In vitro transcription of pathogenesis-related genes by purified RNA polymerase from Staphylococcus aureus

Abstract

The RNA polymerase (RNAP) holoenzyme of Staphylococcus aureus was purified by DNA affinity, gel filtration, and ion-exchange chromatography. This RNAP contained four major subunits with apparent molecular masses of 165, 130, 60, and 47 kDa. All four subunits of the RNAP were serologically related to the subunits of Escherichia coli E sigma 70 holoenzyme by Western immunoblot analysis. The 60-kDa subunit was subsequently isolated and found to react with a monoclonal antibody specific to the E. coli sigma 70 subunit. This sigma 70-related protein allowed E. coli core RNAP promoter-specific initiation and increased transcription by S. aureus RNAP that is unsaturated with sigma. We therefore suggest that this 60-kDa protein is a sigma factor. Purified S. aureus RNAP transcribed from the promoters of several important S. aureus virulence genes (sea, sec, hla, and agr P2) in vitro. The in vitro transcription start sites of the sea, sec, and agr P2 promoters, mapped by primer extension, were similar to those identified in vivo.
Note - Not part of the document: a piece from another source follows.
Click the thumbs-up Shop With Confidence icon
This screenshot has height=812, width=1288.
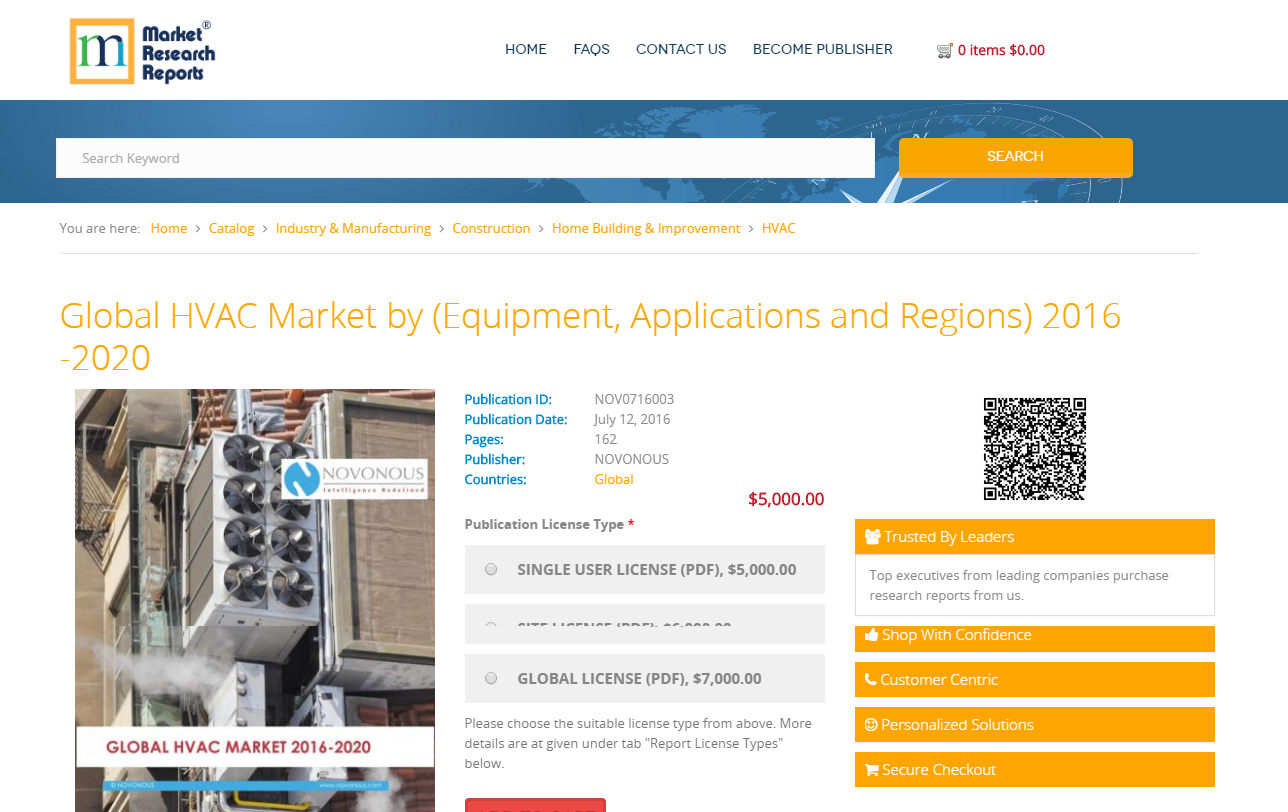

The putative promoter hexamers of these three genes showed strong sequence similarity to the E. coli sigma 70 consensus promoter, and transcription by E sigma 70 from some of these promoters has been observed. Conversely, S. aureus RNAP does not transcribe from all E. coli sigma 70-dependent promoters. Taken together, our results indicate that the promoter sequences recognized by purified S. aureus RNAP are similar but not identical to those recognized by E. coli E sigma 70.